Input records Block Start
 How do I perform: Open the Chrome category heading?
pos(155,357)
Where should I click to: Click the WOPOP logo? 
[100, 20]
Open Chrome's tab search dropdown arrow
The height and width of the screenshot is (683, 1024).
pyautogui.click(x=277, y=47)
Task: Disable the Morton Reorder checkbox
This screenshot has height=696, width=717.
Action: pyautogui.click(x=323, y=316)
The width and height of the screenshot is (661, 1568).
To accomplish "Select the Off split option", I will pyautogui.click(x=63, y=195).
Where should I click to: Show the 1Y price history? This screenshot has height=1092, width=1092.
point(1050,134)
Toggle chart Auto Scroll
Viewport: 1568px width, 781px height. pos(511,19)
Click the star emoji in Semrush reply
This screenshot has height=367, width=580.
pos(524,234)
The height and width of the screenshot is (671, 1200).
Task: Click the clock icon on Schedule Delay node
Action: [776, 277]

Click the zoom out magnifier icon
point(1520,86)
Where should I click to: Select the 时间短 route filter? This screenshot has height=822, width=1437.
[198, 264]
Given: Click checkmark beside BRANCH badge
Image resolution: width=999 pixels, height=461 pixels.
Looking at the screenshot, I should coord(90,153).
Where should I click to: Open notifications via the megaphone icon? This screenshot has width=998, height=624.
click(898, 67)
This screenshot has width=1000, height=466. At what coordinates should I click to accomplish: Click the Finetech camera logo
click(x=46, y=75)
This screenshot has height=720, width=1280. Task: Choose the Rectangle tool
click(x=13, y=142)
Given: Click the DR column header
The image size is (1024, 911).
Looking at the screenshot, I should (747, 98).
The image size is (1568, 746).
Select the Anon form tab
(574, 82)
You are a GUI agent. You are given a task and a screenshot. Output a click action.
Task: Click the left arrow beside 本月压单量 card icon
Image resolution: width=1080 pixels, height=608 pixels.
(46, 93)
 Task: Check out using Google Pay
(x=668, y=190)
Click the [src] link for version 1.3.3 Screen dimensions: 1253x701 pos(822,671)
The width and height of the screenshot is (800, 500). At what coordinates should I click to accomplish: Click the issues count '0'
Input records Block End
◆ What the exercise asks: Where a line of the data above includes the string "beside", pull it out.

◆ Result of this exercise:
Given: Click checkmark beside BRANCH badge
Task: Click the left arrow beside 本月压单量 card icon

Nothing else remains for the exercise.